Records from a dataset
== Segment start ==

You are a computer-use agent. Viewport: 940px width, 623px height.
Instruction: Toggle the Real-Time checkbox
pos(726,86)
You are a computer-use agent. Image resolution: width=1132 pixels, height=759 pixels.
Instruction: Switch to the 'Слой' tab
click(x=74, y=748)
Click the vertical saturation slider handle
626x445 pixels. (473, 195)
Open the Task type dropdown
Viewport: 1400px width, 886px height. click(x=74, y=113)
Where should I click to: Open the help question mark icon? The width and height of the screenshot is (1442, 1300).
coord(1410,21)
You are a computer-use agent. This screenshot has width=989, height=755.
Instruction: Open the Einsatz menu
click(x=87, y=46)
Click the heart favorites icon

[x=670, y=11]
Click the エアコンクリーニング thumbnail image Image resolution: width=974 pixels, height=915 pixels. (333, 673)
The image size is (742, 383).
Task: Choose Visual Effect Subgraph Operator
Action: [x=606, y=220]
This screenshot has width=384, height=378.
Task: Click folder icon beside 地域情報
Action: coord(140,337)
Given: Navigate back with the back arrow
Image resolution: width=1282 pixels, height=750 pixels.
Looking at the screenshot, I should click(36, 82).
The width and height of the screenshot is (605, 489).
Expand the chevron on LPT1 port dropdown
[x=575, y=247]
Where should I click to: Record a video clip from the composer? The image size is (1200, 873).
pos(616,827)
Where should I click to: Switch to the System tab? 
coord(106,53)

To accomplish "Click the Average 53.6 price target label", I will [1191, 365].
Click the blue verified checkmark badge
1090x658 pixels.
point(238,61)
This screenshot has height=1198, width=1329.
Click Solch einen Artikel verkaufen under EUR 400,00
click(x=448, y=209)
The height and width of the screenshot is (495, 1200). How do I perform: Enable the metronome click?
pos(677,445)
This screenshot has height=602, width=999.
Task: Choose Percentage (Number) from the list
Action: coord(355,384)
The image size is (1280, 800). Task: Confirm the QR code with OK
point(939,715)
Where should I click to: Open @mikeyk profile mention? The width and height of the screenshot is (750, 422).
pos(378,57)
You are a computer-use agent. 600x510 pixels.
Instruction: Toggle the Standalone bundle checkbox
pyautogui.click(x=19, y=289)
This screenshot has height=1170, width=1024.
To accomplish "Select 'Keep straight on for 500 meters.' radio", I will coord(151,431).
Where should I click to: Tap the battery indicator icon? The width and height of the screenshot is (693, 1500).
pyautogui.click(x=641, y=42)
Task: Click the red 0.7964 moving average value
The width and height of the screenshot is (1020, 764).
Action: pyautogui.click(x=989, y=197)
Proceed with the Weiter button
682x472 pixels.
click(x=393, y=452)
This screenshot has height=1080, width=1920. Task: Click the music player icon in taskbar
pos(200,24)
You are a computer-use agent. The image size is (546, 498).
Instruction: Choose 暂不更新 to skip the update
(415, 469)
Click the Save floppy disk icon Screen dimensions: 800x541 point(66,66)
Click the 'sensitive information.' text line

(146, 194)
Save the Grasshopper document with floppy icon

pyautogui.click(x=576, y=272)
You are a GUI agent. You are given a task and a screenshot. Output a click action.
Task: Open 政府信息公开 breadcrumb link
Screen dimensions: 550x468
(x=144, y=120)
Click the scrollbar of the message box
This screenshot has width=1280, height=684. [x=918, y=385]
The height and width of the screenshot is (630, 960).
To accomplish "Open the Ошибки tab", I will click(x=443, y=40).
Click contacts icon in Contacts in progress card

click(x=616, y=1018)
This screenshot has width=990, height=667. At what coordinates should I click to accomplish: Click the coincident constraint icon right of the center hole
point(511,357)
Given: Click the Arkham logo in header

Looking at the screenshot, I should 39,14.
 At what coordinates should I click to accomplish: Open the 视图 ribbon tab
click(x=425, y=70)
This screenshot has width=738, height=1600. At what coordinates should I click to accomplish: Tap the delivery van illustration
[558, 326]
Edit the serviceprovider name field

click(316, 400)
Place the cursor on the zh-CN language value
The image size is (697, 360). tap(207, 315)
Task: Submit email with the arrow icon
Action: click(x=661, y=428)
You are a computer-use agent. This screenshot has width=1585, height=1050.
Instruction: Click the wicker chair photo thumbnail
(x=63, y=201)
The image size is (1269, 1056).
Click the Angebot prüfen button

== Segment end ==

**What you are asked to do:**
Give every entry again in full, precisely as written above.

**Response below:**
You are a computer-use agent. Viewport: 940px width, 623px height.
Instruction: Toggle the Real-Time checkbox
pos(726,86)
You are a computer-use agent. Image resolution: width=1132 pixels, height=759 pixels.
Instruction: Switch to the 'Слой' tab
click(x=74, y=748)
Click the vertical saturation slider handle
626x445 pixels. (473, 195)
Open the Task type dropdown
Viewport: 1400px width, 886px height. click(x=74, y=113)
Where should I click to: Open the help question mark icon? The width and height of the screenshot is (1442, 1300).
coord(1410,21)
You are a computer-use agent. This screenshot has width=989, height=755.
Instruction: Open the Einsatz menu
click(x=87, y=46)
Click the heart favorites icon

[x=670, y=11]
Click the エアコンクリーニング thumbnail image Image resolution: width=974 pixels, height=915 pixels. (333, 673)
The image size is (742, 383).
Task: Choose Visual Effect Subgraph Operator
Action: [x=606, y=220]
This screenshot has width=384, height=378.
Task: Click folder icon beside 地域情報
Action: coord(140,337)
Given: Navigate back with the back arrow
Image resolution: width=1282 pixels, height=750 pixels.
Looking at the screenshot, I should click(36, 82).
The width and height of the screenshot is (605, 489).
Expand the chevron on LPT1 port dropdown
[x=575, y=247]
Where should I click to: Record a video clip from the composer? The image size is (1200, 873).
pos(616,827)
Where should I click to: Switch to the System tab? 
coord(106,53)

To accomplish "Click the Average 53.6 price target label", I will [1191, 365].
Click the blue verified checkmark badge
1090x658 pixels.
point(238,61)
This screenshot has height=1198, width=1329.
Click Solch einen Artikel verkaufen under EUR 400,00
click(x=448, y=209)
The height and width of the screenshot is (495, 1200). How do I perform: Enable the metronome click?
pos(677,445)
This screenshot has height=602, width=999.
Task: Choose Percentage (Number) from the list
Action: coord(355,384)
The image size is (1280, 800). Task: Confirm the QR code with OK
point(939,715)
Where should I click to: Open @mikeyk profile mention? The width and height of the screenshot is (750, 422).
pos(378,57)
You are a computer-use agent. 600x510 pixels.
Instruction: Toggle the Standalone bundle checkbox
pyautogui.click(x=19, y=289)
This screenshot has height=1170, width=1024.
To accomplish "Select 'Keep straight on for 500 meters.' radio", I will coord(151,431).
Where should I click to: Tap the battery indicator icon? The width and height of the screenshot is (693, 1500).
pyautogui.click(x=641, y=42)
Task: Click the red 0.7964 moving average value
The width and height of the screenshot is (1020, 764).
Action: pyautogui.click(x=989, y=197)
Proceed with the Weiter button
682x472 pixels.
click(x=393, y=452)
This screenshot has height=1080, width=1920. Task: Click the music player icon in taskbar
pos(200,24)
You are a computer-use agent. The image size is (546, 498).
Instruction: Choose 暂不更新 to skip the update
(415, 469)
Click the Save floppy disk icon Screen dimensions: 800x541 point(66,66)
Click the 'sensitive information.' text line

(146, 194)
Save the Grasshopper document with floppy icon

pyautogui.click(x=576, y=272)
You are a GUI agent. You are given a task and a screenshot. Output a click action.
Task: Open 政府信息公开 breadcrumb link
Screen dimensions: 550x468
(x=144, y=120)
Click the scrollbar of the message box
This screenshot has width=1280, height=684. [x=918, y=385]
The height and width of the screenshot is (630, 960).
To accomplish "Open the Ошибки tab", I will click(x=443, y=40).
Click contacts icon in Contacts in progress card

click(x=616, y=1018)
This screenshot has width=990, height=667. At what coordinates should I click to accomplish: Click the coincident constraint icon right of the center hole
point(511,357)
Given: Click the Arkham logo in header

Looking at the screenshot, I should 39,14.
 At what coordinates should I click to accomplish: Open the 视图 ribbon tab
click(x=425, y=70)
This screenshot has width=738, height=1600. At what coordinates should I click to accomplish: Tap the delivery van illustration
[558, 326]
Edit the serviceprovider name field

click(316, 400)
Place the cursor on the zh-CN language value
The image size is (697, 360). tap(207, 315)
Task: Submit email with the arrow icon
Action: click(x=661, y=428)
You are a computer-use agent. This screenshot has width=1585, height=1050.
Instruction: Click the wicker chair photo thumbnail
(x=63, y=201)
The image size is (1269, 1056).
Click the Angebot prüfen button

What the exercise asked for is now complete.